Exercise => In the material below, find each line with the word "accomplish" and copy it.

※

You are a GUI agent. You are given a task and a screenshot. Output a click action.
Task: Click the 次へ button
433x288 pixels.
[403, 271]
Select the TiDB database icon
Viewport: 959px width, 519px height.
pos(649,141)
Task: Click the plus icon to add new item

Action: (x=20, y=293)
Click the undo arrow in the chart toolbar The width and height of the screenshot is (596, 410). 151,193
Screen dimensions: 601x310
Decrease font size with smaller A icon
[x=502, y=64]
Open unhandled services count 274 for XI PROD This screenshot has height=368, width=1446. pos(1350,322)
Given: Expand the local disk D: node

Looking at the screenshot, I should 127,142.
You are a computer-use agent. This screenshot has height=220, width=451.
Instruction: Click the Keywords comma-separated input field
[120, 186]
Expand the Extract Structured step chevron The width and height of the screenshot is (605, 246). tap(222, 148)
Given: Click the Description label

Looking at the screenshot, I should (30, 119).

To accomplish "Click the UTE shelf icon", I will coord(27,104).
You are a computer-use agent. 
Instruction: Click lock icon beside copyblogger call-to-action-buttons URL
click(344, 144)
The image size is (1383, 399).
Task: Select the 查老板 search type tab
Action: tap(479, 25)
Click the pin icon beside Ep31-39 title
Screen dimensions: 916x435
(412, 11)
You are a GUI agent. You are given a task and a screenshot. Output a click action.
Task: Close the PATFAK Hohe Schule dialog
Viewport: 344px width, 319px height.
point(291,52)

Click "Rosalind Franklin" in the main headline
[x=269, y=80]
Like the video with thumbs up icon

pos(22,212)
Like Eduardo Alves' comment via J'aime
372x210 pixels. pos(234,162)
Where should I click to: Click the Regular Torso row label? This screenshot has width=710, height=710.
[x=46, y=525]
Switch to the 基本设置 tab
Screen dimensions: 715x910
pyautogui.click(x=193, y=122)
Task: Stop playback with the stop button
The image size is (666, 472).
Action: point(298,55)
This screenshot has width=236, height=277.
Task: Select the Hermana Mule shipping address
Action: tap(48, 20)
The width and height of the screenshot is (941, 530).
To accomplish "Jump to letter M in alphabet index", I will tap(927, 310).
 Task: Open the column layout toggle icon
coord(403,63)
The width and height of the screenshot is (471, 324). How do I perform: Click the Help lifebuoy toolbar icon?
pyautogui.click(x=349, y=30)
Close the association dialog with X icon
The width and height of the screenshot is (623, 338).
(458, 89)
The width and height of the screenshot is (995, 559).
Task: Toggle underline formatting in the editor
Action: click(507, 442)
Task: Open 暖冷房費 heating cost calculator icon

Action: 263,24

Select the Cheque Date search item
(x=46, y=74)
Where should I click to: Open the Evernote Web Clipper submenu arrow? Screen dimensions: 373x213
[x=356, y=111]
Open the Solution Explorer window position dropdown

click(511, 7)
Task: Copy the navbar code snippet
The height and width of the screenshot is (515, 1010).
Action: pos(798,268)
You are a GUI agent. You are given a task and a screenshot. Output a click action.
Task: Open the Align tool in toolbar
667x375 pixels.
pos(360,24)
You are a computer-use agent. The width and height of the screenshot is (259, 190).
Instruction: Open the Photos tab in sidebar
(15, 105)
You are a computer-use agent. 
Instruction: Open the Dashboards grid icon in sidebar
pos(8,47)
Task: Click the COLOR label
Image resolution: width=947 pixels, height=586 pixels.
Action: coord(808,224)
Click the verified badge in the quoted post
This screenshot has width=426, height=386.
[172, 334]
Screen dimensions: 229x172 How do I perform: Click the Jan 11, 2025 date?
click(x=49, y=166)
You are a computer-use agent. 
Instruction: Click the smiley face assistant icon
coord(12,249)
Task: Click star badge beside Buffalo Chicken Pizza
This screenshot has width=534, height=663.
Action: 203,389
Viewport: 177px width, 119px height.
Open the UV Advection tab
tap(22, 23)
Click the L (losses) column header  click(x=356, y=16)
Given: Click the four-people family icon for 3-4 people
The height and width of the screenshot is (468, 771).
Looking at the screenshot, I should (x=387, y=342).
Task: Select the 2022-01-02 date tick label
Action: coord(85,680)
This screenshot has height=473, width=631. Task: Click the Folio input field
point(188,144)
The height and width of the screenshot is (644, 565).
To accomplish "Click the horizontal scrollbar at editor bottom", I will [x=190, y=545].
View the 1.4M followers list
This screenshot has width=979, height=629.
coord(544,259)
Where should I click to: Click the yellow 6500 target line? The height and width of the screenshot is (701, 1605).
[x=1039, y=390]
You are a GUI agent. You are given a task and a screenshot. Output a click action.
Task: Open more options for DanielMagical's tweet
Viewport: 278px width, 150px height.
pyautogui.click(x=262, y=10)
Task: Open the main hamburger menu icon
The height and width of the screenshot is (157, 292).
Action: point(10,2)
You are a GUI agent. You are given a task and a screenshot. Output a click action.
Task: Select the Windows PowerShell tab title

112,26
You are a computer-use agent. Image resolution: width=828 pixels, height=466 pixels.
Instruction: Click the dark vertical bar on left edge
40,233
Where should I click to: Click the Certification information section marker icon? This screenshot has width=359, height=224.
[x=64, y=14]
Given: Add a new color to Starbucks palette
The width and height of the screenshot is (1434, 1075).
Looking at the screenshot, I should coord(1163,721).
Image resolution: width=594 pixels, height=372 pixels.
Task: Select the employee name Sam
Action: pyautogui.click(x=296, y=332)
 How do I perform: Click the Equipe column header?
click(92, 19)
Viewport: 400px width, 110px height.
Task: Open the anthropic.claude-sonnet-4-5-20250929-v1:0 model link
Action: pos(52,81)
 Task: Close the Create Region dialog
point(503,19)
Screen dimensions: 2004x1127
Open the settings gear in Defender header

※

Response below =>
To accomplish "Click the UTE shelf icon", I will coord(27,104).
To accomplish "Jump to letter M in alphabet index", I will tap(927, 310).
To accomplish "Click the horizontal scrollbar at editor bottom", I will [x=190, y=545].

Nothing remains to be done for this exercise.